- Slump adds to case for Bank of England to ease monetary policy
- Markit sees increased risk of U.K. sliding into mild recession
Britain’s services sector, the largest part of the economy, is shrinking at the fastest pace in seven years, adding weight to arguments for the Bank of England to loosen policy this week.
Markit said its Purchasing Managers Index plunged to 47.4 in July from 52.3 in June, below the 50 level that signals contraction. The gauge hasn’t been this weak since March 2009, when the BOE cut its benchmark interest rate to a record low and launched quantitative easing to aid the economy.
Surveys of confidence and business activity have slumped since Britain’s decision in June to quit the European Union, and the BOE is expected to respond with fresh stimulus when it announces its next policy decision on Thursday.
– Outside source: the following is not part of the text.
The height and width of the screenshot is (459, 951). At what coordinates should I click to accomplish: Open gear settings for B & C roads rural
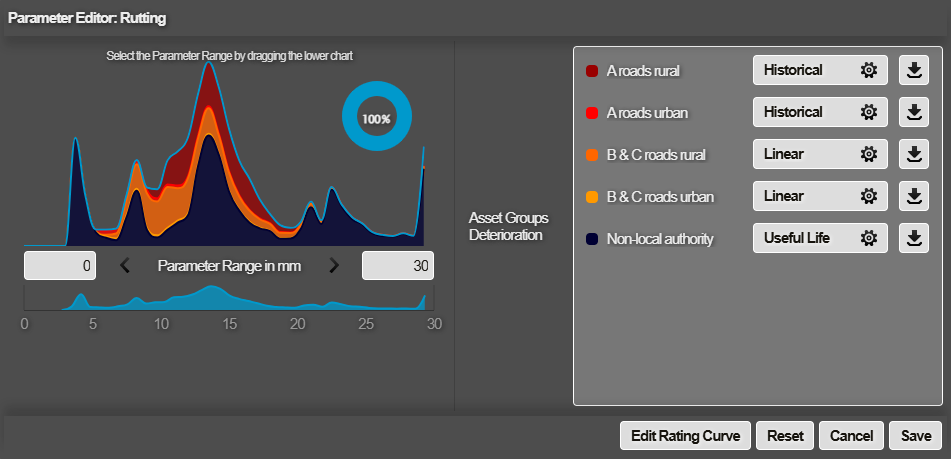[x=869, y=155]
Markit said its services, manufacturing and construction indexes are signalling a quarterly economic contraction of 0.4 percent.
“It’s too early to say if the surveys will remain in such weak territory in coming months, leaving substantial uncertainty over the extent of any potential downturn,” said Chris Williamson, chief economist at Markit in London.
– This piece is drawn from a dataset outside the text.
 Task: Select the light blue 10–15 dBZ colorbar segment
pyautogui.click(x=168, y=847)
The latest report comes as the National Institute of Economic and Social Research warns of a “marked” slowdown in U.K. growth as Brexit damps investment and consumer spending. They expect the BOE’s Monetary Policy Committee to reduce its key rate to 0.1 percent from 0.5 percent currently, with cuts this week and in November.
The pound has fallen more than 10 percent against the dollar since the June 23 referendum. It was at $1.3356 as of 10:02 a.m. London time, little changed on the day.
Markit’s combined all-sector measure fell 4.6 points to 47.3 in July, the biggest one-month fall in the near 20-year history of the survey. Williamson said the slump has “undoubtedly increased the chances of the U.K. sliding into at least a mild recession.”
Among services companies, while firms expect business activity to rise over the next 12 months, sentiment was still the weakest since February 2009. Negative outlooks were linked to Brexit uncertainty, Markit said. The headline activity index matched a flash estimate published on July 22.
In a Bloomberg survey, 50 of 52 economists anticipate a BOE rate cut on Thursday. Economists are divided on whether it will restart QE, with 21 of 44 seeing new bond purchases.
There are no signs that Brexit is harming the euro area, the destination for 42 percent of British goods’ exports last year. A PMI index for manufacturers and services unexpectedly rose to 53.2 in July from 53.1 in June, Markit said Wednesday.